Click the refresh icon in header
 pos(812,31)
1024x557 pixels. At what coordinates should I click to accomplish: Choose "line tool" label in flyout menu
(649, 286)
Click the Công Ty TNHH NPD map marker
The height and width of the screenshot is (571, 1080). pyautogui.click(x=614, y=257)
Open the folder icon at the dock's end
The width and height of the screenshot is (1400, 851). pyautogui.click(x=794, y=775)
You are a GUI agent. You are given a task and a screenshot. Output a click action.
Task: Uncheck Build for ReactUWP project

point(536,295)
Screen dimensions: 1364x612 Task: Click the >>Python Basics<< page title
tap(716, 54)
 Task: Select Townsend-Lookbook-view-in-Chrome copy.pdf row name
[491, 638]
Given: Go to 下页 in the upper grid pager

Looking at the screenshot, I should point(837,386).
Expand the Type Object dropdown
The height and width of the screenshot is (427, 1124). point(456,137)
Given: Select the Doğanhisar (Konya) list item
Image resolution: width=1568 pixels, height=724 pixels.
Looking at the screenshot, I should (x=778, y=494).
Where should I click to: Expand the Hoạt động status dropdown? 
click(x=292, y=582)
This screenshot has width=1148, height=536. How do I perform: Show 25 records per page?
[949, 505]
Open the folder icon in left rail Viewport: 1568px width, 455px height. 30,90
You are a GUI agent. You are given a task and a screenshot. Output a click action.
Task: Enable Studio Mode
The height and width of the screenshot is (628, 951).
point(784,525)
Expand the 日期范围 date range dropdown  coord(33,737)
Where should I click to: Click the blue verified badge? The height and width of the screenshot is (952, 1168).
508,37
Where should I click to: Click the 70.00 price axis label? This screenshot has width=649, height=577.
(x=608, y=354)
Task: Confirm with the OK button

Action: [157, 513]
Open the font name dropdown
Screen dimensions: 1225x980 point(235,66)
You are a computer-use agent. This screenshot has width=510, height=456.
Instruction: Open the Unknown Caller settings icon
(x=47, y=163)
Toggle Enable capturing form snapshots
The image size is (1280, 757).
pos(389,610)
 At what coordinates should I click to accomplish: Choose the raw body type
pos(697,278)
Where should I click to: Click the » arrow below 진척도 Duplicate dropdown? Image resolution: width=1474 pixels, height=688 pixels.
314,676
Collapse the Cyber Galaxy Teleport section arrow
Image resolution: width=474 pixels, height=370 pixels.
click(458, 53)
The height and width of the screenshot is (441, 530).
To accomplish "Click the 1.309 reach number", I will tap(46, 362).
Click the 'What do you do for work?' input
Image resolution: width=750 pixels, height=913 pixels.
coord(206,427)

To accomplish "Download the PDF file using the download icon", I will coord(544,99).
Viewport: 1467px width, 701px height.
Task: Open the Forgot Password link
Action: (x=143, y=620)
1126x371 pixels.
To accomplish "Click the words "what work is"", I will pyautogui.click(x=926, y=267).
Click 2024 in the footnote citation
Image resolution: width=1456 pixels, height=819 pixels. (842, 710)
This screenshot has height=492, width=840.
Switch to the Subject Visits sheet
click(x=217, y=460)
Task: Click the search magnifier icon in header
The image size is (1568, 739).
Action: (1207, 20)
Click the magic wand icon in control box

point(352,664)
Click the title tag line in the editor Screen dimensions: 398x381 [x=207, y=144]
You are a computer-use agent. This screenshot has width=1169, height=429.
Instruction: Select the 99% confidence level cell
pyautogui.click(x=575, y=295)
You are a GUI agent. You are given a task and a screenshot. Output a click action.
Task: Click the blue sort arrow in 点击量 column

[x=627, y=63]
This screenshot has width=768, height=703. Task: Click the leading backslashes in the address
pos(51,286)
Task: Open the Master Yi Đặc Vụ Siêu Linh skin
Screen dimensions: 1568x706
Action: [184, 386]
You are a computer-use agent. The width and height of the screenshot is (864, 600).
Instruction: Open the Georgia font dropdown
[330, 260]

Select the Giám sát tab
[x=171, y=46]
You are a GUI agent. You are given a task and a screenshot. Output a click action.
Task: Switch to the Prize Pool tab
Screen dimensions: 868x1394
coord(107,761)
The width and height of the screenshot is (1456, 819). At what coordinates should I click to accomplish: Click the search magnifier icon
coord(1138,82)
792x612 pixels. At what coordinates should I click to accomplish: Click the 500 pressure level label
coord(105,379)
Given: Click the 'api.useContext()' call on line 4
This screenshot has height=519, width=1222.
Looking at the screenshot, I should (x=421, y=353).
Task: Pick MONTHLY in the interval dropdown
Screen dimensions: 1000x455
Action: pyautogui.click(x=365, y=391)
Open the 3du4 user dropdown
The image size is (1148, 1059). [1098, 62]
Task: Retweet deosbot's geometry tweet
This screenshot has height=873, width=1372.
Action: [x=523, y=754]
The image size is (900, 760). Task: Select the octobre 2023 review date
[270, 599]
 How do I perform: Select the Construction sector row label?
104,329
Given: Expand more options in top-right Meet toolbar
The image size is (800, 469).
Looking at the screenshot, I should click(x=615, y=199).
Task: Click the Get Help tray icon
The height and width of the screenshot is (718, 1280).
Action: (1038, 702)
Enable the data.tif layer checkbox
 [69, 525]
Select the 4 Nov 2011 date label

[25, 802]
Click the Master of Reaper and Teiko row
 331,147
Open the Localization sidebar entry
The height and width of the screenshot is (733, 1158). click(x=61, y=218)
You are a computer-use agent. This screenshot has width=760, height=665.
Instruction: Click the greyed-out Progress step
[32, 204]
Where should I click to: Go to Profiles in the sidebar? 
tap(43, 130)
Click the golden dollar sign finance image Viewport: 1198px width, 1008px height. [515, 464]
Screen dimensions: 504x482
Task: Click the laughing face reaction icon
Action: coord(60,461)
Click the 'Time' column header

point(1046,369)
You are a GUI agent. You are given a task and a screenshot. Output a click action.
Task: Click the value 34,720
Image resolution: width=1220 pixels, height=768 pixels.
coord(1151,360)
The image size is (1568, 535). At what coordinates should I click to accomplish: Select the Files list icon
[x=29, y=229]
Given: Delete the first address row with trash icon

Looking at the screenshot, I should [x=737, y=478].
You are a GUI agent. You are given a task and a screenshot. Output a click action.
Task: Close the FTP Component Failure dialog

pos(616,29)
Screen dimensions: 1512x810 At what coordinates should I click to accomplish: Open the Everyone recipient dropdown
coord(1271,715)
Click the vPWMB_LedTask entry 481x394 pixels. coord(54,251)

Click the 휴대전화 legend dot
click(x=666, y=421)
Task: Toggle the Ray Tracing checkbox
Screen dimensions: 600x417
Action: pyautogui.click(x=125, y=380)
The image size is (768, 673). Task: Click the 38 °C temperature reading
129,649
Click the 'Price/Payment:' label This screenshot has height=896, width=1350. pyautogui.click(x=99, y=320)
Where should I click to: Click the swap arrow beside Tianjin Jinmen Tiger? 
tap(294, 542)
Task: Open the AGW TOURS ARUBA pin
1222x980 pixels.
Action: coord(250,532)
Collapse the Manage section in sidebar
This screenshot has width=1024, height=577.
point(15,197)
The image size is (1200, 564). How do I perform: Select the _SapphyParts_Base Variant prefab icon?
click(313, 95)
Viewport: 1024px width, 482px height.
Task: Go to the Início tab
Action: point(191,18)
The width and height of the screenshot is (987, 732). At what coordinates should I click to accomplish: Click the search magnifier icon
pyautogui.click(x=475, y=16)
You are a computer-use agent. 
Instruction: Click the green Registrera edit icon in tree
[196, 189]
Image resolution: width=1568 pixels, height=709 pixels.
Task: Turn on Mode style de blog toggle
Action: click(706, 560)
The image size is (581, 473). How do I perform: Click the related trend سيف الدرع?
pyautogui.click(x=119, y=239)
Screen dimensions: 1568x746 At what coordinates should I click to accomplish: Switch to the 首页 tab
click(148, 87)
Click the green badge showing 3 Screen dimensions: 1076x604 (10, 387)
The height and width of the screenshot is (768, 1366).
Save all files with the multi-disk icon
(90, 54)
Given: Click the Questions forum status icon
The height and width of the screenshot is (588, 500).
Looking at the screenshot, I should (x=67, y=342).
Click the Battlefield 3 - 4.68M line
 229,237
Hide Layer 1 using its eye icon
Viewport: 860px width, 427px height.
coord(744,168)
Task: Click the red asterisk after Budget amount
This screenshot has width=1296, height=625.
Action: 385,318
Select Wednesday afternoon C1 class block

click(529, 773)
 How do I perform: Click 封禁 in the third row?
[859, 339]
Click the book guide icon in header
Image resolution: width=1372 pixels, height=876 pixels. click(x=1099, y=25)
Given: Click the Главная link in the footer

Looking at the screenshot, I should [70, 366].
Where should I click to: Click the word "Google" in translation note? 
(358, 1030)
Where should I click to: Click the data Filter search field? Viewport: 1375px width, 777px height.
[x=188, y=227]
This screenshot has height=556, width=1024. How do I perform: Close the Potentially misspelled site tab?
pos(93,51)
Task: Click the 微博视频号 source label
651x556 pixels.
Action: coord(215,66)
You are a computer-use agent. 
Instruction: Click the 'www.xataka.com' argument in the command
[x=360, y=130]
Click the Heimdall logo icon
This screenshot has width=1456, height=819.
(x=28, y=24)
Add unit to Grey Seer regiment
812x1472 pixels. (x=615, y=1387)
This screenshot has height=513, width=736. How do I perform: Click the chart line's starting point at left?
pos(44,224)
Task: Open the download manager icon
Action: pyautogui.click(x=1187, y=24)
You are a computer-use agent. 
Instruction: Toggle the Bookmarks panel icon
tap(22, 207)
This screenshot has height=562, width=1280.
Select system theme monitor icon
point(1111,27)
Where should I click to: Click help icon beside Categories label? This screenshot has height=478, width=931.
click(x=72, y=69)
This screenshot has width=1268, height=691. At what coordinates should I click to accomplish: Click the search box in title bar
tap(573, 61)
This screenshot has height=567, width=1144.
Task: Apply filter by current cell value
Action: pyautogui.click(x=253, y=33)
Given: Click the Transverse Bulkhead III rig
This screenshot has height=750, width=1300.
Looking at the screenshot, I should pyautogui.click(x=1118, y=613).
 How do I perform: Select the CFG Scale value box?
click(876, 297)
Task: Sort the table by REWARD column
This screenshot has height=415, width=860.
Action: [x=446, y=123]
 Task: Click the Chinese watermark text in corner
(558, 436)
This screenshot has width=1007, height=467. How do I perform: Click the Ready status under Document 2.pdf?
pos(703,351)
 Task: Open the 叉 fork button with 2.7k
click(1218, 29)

________________________________________

All that is wanted is a faithful reproduction of the line above with "This screenshot has width=1296, height=625.", the line with "This screenshot has height=562, width=1280.", and every line in between.

EXERCISE OUTPUT
This screenshot has width=1296, height=625.
Action: 385,318
Select Wednesday afternoon C1 class block

click(529, 773)
 How do I perform: Click 封禁 in the third row?
[859, 339]
Click the book guide icon in header
Image resolution: width=1372 pixels, height=876 pixels. click(x=1099, y=25)
Given: Click the Главная link in the footer

Looking at the screenshot, I should [70, 366].
Where should I click to: Click the word "Google" in translation note? 
(358, 1030)
Where should I click to: Click the data Filter search field? Viewport: 1375px width, 777px height.
[x=188, y=227]
This screenshot has height=556, width=1024. How do I perform: Close the Potentially misspelled site tab?
pos(93,51)
Task: Click the 微博视频号 source label
651x556 pixels.
Action: coord(215,66)
You are a computer-use agent. 
Instruction: Click the 'www.xataka.com' argument in the command
[x=360, y=130]
Click the Heimdall logo icon
This screenshot has width=1456, height=819.
(x=28, y=24)
Add unit to Grey Seer regiment
812x1472 pixels. (x=615, y=1387)
This screenshot has height=513, width=736. How do I perform: Click the chart line's starting point at left?
pos(44,224)
Task: Open the download manager icon
Action: pyautogui.click(x=1187, y=24)
You are a computer-use agent. 
Instruction: Toggle the Bookmarks panel icon
tap(22, 207)
This screenshot has height=562, width=1280.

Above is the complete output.